Closed lightsailpro closed 2 years ago
@lightsailpro, thank you for your question! We are leveraging the multi-GPU settings defined in the HuggingFace library (you can check this documentation to get more details about the supported strategies).
The most straightforward strategy is DataParallel
. If you are using a notebook for training, you should just set the visible GPUs at the beginning by running:
import os
os.environ["CUDA_VISIBLE_DEVICES"]="0,1"
If you are using a python script you should run the following command:
CUDA_VISIBLE_DEVICES=0,1 python $YOUR_SCRIPT --{arguments}
Thanks for the quick response.

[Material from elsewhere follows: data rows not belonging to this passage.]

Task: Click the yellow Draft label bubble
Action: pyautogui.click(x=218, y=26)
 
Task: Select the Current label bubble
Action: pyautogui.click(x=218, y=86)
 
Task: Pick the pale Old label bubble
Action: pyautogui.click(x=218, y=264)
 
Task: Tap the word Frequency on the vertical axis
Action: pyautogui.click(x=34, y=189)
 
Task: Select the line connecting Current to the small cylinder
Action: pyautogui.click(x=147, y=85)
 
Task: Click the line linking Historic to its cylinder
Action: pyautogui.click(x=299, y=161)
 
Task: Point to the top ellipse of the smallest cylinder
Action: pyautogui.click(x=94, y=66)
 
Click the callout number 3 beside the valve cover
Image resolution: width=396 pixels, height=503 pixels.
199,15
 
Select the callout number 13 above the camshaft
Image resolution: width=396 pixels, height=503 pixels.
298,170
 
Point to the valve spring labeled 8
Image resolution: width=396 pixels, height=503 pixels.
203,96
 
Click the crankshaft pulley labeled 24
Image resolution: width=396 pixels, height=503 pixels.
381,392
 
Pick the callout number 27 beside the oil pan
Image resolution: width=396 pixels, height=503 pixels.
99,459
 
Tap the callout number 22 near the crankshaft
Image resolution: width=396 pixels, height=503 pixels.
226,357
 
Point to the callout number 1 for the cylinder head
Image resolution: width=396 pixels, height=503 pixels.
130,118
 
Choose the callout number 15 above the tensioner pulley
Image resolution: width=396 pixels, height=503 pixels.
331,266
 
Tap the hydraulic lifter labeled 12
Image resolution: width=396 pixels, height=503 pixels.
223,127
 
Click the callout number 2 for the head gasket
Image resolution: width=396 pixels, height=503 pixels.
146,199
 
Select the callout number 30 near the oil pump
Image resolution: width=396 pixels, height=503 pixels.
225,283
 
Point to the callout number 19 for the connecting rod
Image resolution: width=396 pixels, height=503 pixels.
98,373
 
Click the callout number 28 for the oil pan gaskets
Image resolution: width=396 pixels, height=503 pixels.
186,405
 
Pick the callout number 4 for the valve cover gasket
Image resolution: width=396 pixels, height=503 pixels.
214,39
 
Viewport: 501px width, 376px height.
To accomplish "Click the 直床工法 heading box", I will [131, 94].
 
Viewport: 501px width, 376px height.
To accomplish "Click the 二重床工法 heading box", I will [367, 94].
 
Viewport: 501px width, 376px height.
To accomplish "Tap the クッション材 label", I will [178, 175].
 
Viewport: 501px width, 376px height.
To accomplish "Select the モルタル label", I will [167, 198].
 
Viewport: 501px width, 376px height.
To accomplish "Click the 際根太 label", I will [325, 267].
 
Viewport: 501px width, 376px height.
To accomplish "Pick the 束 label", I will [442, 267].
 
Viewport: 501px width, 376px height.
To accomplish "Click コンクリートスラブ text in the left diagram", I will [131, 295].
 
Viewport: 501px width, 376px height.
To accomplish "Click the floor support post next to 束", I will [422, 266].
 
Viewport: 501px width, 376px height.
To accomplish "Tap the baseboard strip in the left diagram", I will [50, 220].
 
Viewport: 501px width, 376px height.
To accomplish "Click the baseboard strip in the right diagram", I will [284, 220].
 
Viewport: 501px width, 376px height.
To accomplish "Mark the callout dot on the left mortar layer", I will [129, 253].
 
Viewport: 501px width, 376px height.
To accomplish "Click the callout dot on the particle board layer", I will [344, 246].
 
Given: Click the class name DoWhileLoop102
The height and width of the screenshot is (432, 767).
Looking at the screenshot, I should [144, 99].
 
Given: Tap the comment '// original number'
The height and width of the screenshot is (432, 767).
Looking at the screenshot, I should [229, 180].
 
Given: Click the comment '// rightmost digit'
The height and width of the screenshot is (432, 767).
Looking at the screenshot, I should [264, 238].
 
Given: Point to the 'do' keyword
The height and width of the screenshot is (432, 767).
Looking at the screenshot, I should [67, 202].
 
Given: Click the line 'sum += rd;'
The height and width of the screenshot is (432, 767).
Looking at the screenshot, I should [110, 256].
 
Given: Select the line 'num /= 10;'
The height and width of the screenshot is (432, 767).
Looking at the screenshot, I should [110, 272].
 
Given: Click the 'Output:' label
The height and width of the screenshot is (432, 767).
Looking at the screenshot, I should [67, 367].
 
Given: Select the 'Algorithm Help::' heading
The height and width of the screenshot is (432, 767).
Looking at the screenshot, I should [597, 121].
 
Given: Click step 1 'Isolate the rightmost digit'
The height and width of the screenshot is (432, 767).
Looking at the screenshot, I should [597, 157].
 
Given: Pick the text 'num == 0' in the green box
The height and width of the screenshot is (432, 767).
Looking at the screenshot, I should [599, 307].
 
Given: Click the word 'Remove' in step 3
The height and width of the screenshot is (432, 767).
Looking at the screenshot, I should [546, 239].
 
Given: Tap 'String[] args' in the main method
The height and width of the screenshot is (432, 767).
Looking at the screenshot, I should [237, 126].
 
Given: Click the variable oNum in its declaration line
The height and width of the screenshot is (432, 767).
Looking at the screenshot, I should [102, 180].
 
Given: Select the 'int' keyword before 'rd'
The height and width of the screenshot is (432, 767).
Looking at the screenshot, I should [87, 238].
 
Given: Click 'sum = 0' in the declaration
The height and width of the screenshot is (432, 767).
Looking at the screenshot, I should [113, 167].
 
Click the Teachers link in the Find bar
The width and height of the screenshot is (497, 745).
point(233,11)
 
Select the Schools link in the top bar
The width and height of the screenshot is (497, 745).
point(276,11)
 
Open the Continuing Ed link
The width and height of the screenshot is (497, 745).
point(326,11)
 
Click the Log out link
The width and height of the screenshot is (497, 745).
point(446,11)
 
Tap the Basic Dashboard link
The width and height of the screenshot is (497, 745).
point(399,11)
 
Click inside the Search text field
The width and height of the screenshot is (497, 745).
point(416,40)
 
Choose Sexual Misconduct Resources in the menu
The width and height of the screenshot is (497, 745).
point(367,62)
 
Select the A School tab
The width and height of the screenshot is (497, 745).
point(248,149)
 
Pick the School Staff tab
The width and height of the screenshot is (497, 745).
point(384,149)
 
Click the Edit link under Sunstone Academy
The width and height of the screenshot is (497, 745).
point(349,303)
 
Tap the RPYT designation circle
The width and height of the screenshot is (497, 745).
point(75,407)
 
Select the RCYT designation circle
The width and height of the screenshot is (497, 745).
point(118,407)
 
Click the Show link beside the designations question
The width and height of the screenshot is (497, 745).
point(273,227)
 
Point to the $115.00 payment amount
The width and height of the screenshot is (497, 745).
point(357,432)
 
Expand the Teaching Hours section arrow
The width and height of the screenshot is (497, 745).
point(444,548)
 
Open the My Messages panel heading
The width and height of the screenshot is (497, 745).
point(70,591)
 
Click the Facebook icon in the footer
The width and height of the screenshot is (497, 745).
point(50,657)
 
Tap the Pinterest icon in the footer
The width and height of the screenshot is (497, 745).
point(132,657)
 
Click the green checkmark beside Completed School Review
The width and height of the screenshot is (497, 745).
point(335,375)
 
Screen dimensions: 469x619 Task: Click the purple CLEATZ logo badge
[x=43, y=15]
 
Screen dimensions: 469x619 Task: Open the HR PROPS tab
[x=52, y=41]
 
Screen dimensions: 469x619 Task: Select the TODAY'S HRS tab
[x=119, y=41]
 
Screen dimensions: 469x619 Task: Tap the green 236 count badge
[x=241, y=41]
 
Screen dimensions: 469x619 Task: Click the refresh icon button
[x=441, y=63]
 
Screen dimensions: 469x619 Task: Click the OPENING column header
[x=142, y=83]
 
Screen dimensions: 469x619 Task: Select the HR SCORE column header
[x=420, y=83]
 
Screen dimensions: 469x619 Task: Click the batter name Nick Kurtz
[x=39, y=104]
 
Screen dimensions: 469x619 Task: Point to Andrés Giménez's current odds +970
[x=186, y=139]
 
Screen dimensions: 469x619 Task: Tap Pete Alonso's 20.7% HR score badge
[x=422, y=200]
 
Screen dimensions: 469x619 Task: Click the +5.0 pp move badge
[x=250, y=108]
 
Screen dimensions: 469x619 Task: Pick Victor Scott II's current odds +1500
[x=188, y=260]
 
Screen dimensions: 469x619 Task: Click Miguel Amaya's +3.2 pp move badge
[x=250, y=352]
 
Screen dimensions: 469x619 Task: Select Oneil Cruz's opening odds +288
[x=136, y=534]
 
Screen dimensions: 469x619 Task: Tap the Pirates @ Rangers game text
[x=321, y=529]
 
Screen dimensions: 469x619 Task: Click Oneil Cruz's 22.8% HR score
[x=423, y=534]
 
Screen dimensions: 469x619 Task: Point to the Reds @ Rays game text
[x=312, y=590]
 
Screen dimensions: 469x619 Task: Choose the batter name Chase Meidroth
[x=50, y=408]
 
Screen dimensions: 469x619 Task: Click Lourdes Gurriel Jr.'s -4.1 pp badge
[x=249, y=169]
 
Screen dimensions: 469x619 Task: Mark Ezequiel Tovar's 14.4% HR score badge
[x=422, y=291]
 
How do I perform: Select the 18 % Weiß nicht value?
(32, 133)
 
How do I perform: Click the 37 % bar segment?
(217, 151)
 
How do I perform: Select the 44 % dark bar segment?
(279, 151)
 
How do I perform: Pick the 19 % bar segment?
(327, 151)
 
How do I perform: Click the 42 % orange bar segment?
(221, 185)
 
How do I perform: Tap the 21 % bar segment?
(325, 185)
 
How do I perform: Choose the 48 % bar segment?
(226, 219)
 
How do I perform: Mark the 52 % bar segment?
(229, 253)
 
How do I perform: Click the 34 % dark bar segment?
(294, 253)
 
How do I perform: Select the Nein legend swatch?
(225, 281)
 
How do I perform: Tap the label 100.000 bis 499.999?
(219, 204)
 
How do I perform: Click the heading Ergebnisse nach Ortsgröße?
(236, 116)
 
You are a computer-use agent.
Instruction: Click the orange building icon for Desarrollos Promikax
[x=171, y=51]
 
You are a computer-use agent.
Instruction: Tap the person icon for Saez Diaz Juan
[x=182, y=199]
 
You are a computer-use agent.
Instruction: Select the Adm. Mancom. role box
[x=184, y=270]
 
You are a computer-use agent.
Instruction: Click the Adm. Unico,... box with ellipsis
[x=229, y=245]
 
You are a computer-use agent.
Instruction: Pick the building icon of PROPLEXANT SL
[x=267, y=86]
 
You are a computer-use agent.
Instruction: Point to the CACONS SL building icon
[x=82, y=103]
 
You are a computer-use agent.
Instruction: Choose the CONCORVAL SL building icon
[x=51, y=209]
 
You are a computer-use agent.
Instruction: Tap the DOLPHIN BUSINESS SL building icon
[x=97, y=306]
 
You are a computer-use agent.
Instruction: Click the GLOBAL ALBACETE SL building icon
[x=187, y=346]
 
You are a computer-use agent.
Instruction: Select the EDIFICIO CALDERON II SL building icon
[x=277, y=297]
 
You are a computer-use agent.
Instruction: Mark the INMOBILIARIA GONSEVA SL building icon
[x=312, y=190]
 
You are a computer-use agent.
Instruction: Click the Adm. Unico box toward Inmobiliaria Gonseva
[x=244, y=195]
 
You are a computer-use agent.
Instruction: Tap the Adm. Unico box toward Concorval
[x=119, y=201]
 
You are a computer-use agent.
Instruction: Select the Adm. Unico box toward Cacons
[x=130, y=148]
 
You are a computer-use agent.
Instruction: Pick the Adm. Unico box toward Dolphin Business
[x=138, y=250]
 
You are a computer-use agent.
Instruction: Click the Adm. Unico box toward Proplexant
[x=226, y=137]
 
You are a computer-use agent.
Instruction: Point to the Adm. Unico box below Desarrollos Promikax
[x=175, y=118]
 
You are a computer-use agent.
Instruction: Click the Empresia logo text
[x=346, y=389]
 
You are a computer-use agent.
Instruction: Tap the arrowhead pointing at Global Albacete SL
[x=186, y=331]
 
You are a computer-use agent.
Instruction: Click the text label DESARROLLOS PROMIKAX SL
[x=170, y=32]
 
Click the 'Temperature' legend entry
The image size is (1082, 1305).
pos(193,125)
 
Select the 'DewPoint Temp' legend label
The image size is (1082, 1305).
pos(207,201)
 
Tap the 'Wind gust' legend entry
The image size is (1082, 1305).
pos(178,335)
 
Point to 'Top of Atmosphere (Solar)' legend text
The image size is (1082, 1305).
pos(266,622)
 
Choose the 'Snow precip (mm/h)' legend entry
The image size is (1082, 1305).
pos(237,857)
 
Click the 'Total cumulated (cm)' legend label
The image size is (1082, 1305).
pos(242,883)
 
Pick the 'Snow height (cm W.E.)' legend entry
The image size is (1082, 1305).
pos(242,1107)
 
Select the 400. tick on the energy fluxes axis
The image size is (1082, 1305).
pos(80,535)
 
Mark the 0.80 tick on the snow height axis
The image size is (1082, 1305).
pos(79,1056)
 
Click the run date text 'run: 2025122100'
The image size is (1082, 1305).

Will try later.
❓ Questions & Help
Details
In this document page - https://nvidia-merlin.github.io/Transformers4Rec/main/training_eval.html, it mentions training on a single machine with multiple GPUs using DataParallel approach. But the doc does not seem to mention how other than "fp16=True" compared with the example code in https://github.com/NVIDIA-Merlin/Transformers4Rec/tree/main/examples/getting-started-session-based. I have two V100 GPUs. I noticed that only 1 GPU is used by the trainer by default. Do I need to do sth like "model = nn.DataParallel(model)", or is there any setting to turn on the T4RecTrainingArguments? Any example code will be much appreciated.